__PROBLEM DETAILS__: Would you show every line from the records that holds "will"?

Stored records
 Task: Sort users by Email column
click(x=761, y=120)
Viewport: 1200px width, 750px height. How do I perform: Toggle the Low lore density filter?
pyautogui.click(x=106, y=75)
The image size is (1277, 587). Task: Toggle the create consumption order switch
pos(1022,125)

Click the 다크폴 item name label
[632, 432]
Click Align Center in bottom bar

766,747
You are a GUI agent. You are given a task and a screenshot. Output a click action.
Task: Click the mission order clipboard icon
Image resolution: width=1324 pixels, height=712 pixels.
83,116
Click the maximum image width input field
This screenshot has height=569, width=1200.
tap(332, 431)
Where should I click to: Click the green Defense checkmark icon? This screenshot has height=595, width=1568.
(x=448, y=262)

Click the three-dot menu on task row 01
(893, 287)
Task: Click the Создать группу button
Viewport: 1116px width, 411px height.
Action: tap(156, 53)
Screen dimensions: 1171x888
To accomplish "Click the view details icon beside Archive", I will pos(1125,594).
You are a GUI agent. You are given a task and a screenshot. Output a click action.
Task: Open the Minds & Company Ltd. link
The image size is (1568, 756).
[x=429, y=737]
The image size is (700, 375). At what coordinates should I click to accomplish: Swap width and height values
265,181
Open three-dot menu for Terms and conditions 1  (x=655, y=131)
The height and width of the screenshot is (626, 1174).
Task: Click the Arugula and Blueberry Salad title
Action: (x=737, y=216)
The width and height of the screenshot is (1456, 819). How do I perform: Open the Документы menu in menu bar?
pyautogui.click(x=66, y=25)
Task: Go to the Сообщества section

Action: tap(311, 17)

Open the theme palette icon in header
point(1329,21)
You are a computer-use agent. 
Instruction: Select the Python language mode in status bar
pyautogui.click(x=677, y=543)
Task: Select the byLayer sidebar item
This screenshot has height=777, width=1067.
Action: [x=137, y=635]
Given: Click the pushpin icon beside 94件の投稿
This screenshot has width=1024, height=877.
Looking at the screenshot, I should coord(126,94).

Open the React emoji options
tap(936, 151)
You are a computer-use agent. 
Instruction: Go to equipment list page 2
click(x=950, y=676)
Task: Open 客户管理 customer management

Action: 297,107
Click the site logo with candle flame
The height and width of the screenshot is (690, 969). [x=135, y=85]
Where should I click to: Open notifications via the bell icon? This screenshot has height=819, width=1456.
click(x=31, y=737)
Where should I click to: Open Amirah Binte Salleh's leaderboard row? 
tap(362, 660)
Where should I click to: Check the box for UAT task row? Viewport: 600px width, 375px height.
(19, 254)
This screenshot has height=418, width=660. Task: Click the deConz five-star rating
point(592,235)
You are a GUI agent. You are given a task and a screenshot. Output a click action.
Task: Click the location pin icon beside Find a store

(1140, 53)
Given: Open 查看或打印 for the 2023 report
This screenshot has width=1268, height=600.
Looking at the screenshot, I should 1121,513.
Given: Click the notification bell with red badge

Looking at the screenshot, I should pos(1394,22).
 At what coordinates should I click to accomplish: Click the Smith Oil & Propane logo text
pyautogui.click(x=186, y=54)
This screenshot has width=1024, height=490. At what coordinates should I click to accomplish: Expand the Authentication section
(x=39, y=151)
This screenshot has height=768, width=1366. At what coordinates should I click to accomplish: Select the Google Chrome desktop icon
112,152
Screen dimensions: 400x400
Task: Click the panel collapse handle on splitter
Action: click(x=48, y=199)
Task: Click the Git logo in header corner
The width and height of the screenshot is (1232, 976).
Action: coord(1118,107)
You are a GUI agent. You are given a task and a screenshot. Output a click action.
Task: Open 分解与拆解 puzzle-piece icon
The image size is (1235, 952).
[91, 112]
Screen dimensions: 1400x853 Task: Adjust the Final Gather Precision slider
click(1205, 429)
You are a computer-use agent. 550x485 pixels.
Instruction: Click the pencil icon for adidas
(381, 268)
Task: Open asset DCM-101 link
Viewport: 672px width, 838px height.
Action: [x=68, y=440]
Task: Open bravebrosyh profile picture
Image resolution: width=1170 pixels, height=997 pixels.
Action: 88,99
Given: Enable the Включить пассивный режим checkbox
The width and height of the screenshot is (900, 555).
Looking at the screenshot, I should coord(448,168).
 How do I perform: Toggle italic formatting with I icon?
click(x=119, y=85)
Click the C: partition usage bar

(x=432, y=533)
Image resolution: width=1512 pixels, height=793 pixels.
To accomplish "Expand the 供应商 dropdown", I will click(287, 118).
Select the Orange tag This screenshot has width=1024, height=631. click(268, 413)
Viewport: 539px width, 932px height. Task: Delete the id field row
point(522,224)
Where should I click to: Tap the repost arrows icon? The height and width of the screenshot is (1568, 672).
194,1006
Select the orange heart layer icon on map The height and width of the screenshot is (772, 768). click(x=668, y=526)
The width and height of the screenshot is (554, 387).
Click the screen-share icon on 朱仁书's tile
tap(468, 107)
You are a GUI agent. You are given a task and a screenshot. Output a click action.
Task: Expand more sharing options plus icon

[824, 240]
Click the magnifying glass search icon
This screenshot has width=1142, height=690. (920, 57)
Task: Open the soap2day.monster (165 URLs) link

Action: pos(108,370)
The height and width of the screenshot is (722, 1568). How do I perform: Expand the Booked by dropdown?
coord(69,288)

__ANSWER SECTION__:
To accomplish "Click the view details icon beside Archive", I will pos(1125,594).
To accomplish "Expand the 供应商 dropdown", I will click(287, 118).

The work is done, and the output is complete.